◆ PROVIDED DATA ◆
__________________________________________________

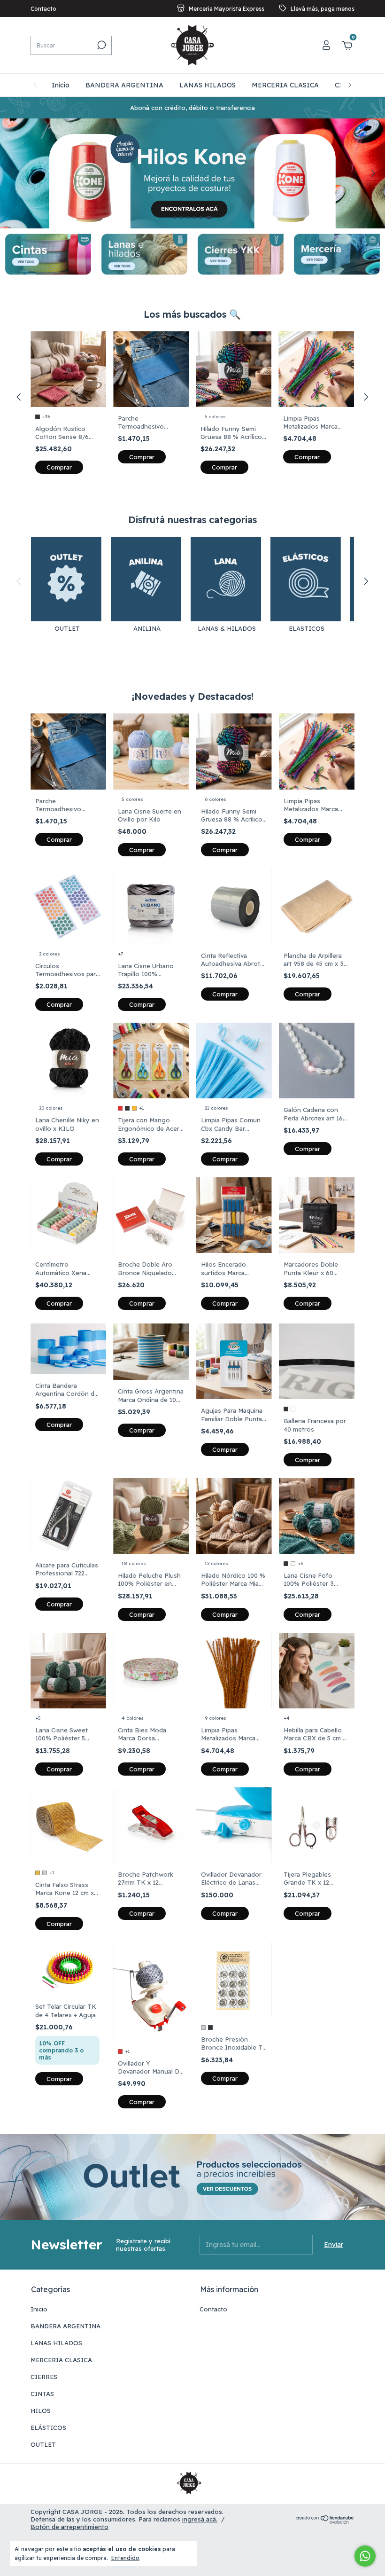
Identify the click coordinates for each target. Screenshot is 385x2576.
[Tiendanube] (325, 2521)
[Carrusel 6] (192, 173)
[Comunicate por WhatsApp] (365, 2556)
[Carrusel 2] (144, 254)
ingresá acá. (199, 2519)
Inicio (60, 85)
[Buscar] (100, 45)
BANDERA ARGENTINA (124, 85)
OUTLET (43, 2444)
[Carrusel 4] (337, 254)
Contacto (43, 8)
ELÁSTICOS (48, 2427)
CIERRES (44, 2376)
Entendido (125, 2557)
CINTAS (42, 2393)
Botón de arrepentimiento (69, 2526)
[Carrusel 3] (240, 254)
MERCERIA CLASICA (285, 85)
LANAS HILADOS (207, 85)
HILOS (41, 2410)
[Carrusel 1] (48, 254)
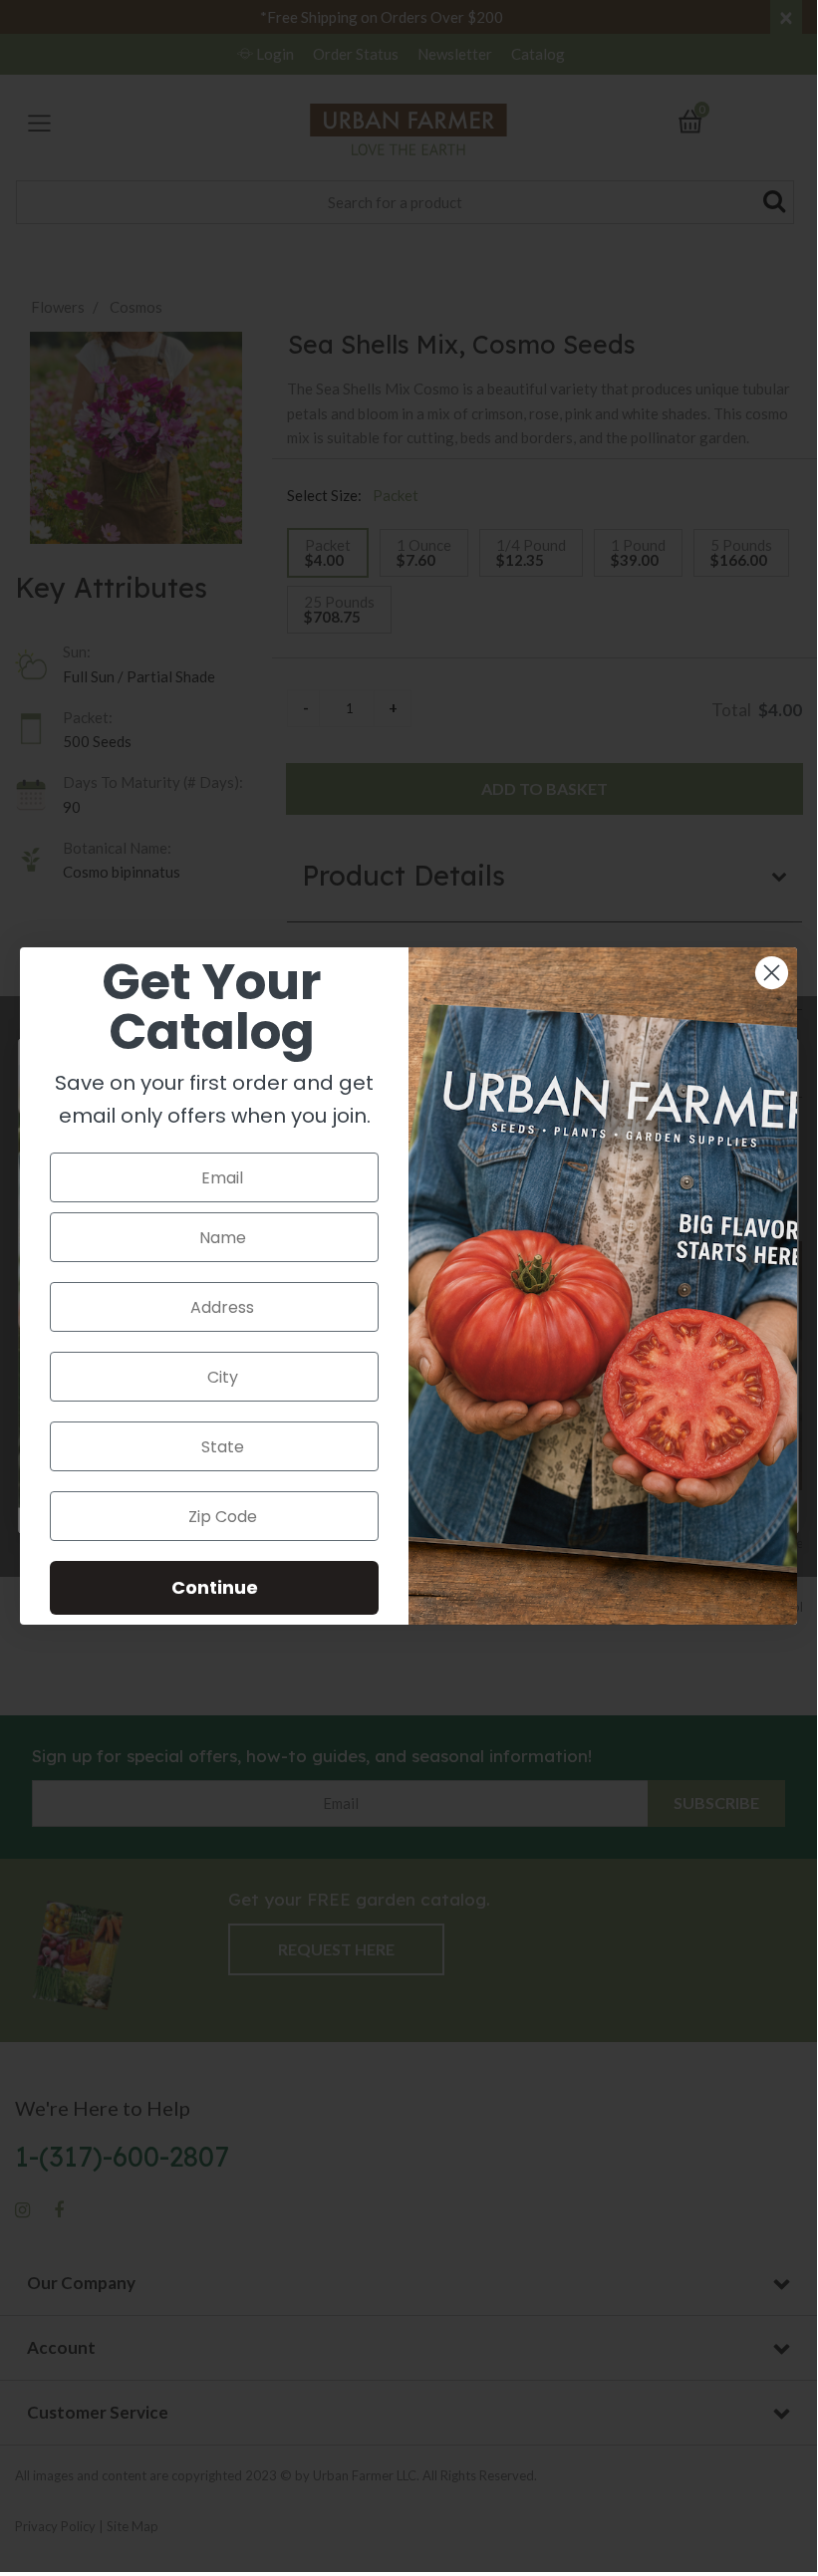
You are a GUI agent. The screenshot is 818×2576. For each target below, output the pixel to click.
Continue (214, 1587)
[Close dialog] (771, 972)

__________________________________________________

◆ WHAT TO PRODUCE ◆
Reproduce the listing verbatim, pictures excluded.

◆ ANSWER AREA ◆
Identify the click coordinates for each target. Screenshot is 385x2576.
[Tiendanube] (325, 2521)
[Carrusel 6] (192, 173)
[Comunicate por WhatsApp] (365, 2556)
[Carrusel 2] (144, 254)
ingresá acá. (199, 2519)
Inicio (60, 85)
[Buscar] (100, 45)
BANDERA ARGENTINA (124, 85)
OUTLET (43, 2444)
[Carrusel 4] (337, 254)
Contacto (43, 8)
ELÁSTICOS (48, 2427)
CIERRES (44, 2376)
Entendido (125, 2557)
CINTAS (42, 2393)
Botón de arrepentimiento (69, 2526)
[Carrusel 3] (240, 254)
MERCERIA CLASICA (285, 85)
LANAS HILADOS (207, 85)
HILOS (41, 2410)
[Carrusel 1] (48, 254)
You are a GUI agent. The screenshot is 818×2576. For each target below, output the pixel to click.
Continue (214, 1587)
[Close dialog] (771, 972)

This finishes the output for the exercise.